Exercise requirements = Reproduce the portion of the Herriot summaries below, starting with "Herriot checks on" and going on through "time for Herriot.".

Start of Passage provided

Herriot checks on a ewe who has just had a lamb. The owner of the ewe is drunk, and Herriot freezes in the cold while the owner finds the animal for him. As it turns out, the ewe has another lamb to be born. This is an exciting time for Herriot.
Herriot describes some of the daily details of his life since his marriage. They are low on usable furniture, but they are happy. Herriot works on a foal’s leg at a nearby farm, and their dog Jock chases his car as he leaves. Jock’s puppies are soon overtaking him in the chasing department, but after they are sold, Jock is the best car-chaser once again.
At a farm, busy helping ewes who are lambing, Herriot notices one lamb whose mother won’t let him drink. Later, he returns to the farm because the lambs have been chased by a local dog. Later, a ewe who lost her lamb is depressed, so they take dead skins and use them on the ewe whose mother won’t let him drink. So the mother with no baby adopts Henry, whose own mother wouldn’t feed him.

End of Passage provided
Start of Data provided

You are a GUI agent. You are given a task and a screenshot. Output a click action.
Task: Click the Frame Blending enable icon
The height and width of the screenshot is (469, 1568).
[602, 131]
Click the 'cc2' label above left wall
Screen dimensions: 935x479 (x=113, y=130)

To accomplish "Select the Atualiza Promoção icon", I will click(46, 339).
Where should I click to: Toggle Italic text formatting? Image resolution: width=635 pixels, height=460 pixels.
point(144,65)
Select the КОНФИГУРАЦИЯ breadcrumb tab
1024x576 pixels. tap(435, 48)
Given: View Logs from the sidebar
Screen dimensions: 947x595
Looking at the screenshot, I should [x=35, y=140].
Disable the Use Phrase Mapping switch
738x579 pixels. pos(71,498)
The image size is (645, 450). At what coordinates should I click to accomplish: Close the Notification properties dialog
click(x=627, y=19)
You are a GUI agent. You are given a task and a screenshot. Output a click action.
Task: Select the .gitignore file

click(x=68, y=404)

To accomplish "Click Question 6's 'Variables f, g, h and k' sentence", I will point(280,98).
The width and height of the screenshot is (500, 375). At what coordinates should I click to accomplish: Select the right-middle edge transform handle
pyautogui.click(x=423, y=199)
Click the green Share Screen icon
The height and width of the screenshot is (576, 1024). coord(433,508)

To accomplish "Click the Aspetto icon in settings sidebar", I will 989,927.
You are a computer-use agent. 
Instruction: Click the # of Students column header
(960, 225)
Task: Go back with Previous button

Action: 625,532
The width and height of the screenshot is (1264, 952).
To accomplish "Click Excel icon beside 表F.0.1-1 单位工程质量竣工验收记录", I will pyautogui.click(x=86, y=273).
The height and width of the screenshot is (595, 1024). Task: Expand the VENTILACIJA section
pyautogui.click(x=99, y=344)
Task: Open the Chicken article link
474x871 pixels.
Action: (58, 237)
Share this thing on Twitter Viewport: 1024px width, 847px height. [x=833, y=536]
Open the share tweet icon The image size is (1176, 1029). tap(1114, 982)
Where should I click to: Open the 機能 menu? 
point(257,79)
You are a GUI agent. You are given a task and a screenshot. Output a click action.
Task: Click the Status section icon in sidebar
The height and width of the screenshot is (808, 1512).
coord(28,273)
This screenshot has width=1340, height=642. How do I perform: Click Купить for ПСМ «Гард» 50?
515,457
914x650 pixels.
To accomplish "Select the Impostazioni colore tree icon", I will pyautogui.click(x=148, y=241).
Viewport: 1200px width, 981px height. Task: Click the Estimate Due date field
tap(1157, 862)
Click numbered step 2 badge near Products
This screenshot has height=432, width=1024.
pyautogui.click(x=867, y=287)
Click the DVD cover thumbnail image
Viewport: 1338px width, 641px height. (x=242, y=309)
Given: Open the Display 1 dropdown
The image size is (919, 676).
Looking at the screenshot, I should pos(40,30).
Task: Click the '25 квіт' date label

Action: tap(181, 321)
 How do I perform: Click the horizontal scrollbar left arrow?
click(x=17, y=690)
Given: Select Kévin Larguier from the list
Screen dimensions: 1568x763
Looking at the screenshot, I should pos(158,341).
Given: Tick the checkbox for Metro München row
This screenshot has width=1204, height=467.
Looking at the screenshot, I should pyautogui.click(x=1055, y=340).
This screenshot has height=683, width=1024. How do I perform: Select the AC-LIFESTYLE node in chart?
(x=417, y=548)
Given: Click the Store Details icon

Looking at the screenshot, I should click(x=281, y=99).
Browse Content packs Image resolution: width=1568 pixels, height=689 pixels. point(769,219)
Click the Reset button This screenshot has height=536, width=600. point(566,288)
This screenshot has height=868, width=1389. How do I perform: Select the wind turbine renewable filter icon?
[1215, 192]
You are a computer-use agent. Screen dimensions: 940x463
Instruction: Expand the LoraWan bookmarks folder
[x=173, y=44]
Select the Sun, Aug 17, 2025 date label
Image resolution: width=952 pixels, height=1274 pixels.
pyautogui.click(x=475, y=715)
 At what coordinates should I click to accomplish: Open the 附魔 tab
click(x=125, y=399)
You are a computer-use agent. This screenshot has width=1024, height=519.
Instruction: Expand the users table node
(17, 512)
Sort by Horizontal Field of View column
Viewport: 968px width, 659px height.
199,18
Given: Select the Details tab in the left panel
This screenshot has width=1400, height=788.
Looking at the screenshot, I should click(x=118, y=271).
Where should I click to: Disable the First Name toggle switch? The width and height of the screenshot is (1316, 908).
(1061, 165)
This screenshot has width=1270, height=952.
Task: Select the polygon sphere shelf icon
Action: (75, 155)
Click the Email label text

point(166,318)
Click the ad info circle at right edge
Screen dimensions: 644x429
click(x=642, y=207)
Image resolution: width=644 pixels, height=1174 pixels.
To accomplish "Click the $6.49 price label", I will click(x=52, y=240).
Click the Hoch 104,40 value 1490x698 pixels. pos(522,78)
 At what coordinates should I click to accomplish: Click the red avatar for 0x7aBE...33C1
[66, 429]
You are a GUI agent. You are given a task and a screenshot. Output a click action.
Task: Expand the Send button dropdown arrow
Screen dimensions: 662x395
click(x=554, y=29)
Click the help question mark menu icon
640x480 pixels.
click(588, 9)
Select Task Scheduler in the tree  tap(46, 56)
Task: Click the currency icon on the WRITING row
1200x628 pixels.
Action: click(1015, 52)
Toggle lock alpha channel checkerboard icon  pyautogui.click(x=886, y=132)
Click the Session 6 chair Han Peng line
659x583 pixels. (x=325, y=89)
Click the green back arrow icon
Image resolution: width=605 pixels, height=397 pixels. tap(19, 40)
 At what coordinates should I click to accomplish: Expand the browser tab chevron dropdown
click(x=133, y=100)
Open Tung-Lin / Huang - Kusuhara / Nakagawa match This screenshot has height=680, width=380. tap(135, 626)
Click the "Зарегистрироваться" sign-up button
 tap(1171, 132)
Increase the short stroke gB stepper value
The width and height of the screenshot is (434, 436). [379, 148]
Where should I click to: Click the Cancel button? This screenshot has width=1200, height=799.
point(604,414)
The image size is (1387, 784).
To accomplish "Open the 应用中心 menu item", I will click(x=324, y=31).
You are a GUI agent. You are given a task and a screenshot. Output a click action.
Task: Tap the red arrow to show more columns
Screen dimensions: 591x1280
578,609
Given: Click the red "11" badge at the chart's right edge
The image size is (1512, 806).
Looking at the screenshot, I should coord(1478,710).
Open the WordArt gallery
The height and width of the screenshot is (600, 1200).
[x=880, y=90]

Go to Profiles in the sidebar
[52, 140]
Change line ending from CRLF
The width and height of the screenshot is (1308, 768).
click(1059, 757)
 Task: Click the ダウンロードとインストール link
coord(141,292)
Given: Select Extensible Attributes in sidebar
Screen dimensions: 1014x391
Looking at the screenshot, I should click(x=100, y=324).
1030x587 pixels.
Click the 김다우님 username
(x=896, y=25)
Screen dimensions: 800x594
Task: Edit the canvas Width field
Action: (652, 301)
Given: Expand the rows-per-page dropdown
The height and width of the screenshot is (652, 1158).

End of Data provided

Result for this exercise =
Herriot checks on a ewe who has just had a lamb. The owner of the ewe is drunk, and Herriot freezes in the cold while the owner finds the animal for him. As it turns out, the ewe has another lamb to be born. This is an exciting time for Herriot.